Mansplainers are everywhere.
There’s Matt Damon, when he interrupted black filmmaker Effie Brown to explain to her that having more people of colour working in film is unnecessary, because he, as a white male actor, totally understands diversity. On Twitter, there’s the male user who is determined to explain to a woman how she is doing science wrong, even though she’s a qualified astronaut and works for NASA.
There’s your landlord, who, when you email him a picture of the frayed and exposed wires in your ceiling light and let him know how seriously dangerous that is, responds with a simple: “That’s not dangerous, the lights are supposed to be that way.” Your brother, when you say you don’t like Pulp Fiction and he promptly spends fourty-five minutes lecturing you on how it’s “actually the greatest movie of all time”, and you’ve just not understood it properly. There’s even your boyfriend, when he tries to tell you that the real cure for period cramps isn’t a hot water bottle, some chocolate, and a good, long crying session, but is instead a nice jog around the park. (Dump him.)

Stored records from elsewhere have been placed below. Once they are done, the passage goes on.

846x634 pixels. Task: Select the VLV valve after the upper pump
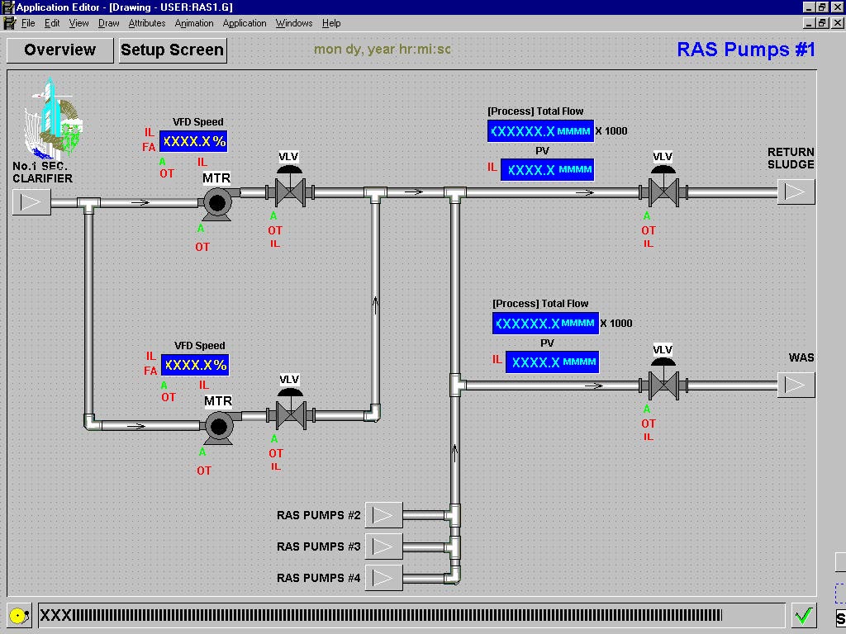pyautogui.click(x=290, y=186)
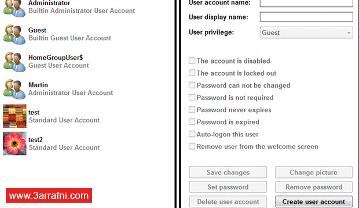Click the Change picture button
359x208 pixels.
[314, 172]
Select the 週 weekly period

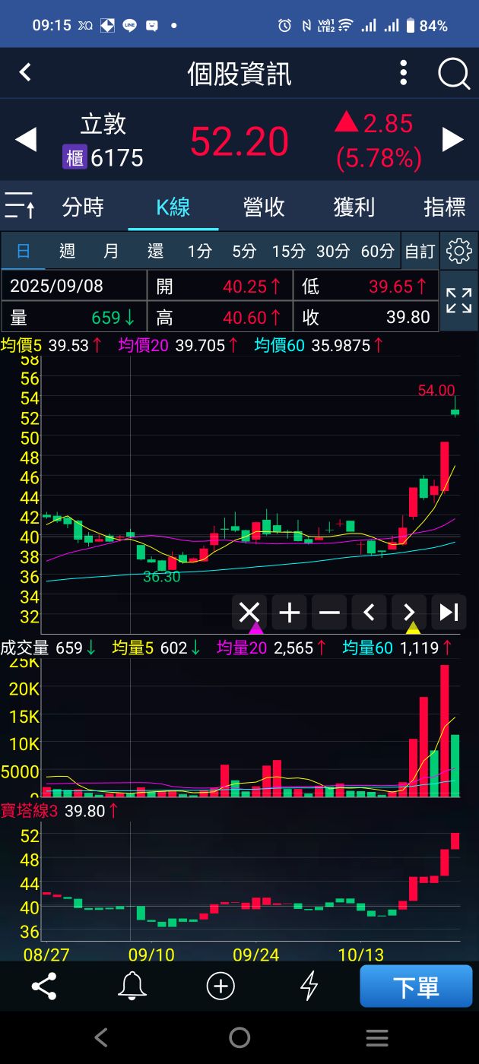[67, 251]
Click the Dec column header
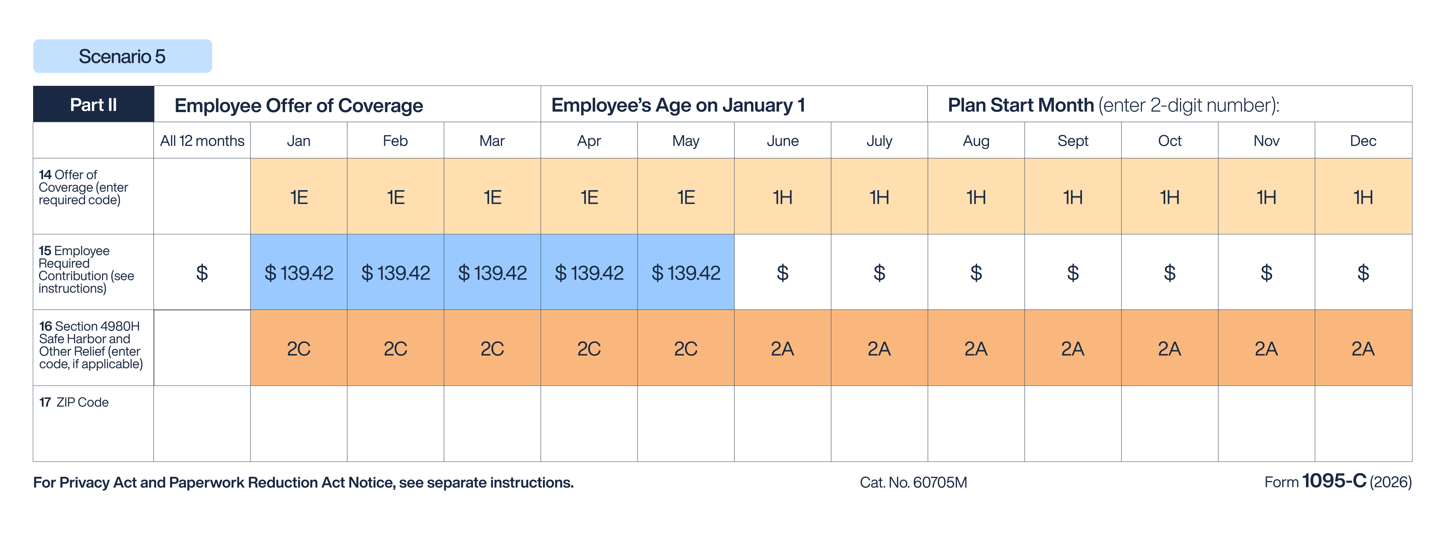 1362,140
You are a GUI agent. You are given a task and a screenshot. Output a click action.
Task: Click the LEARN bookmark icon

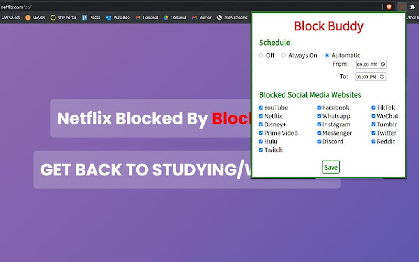28,17
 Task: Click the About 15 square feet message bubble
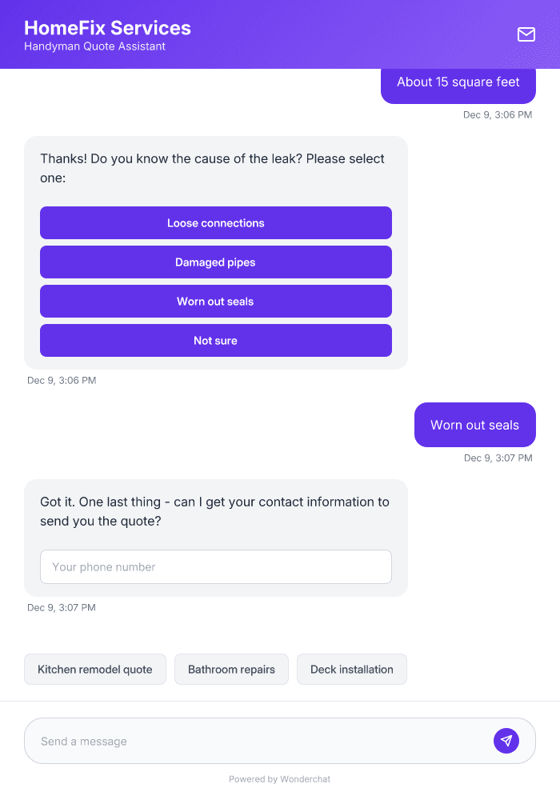(458, 82)
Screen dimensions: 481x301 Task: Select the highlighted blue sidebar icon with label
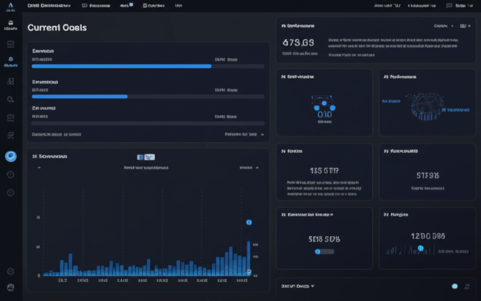(x=11, y=62)

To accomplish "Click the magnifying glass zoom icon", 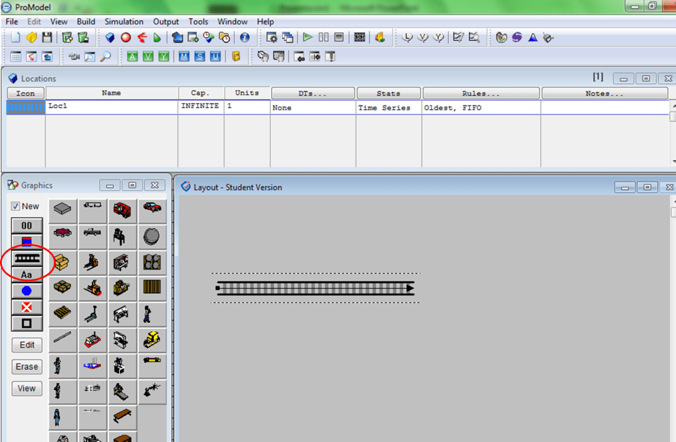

And, by far the most ironic of all, there are the Mansplainers who Mansplain what sexism is (“You don’t *really* need to be afraid to walk outside alone at night, you’re just being paranoid! Not all men are rapists! Feminism isn’t needed, we have equality, everything is fine!”).
If you’re not familiar with the term, Mansplaining comes down to this: it’s when a male identifying person explains something, usually to a woman, in a condescending or patronising manner – because women obviously don’t have the mental capacity to understand what men do, right? Coined by Rebecca Sonlit in her essay Men Explain Things To Me, Mansplaining is an example of everyday sexism that women everywhere have to deal with. And it is extremely frustrating.
A Mansplainer can attack at a moment’s notice, sometimes in the disguise of a man that you might think is relatively nice. It can happen at home, in the workplace, at uni: anywhere at all, and so it’s important to be prepared. Here are a few tips for dealing with any mansplanations that you may find yourself dealing with.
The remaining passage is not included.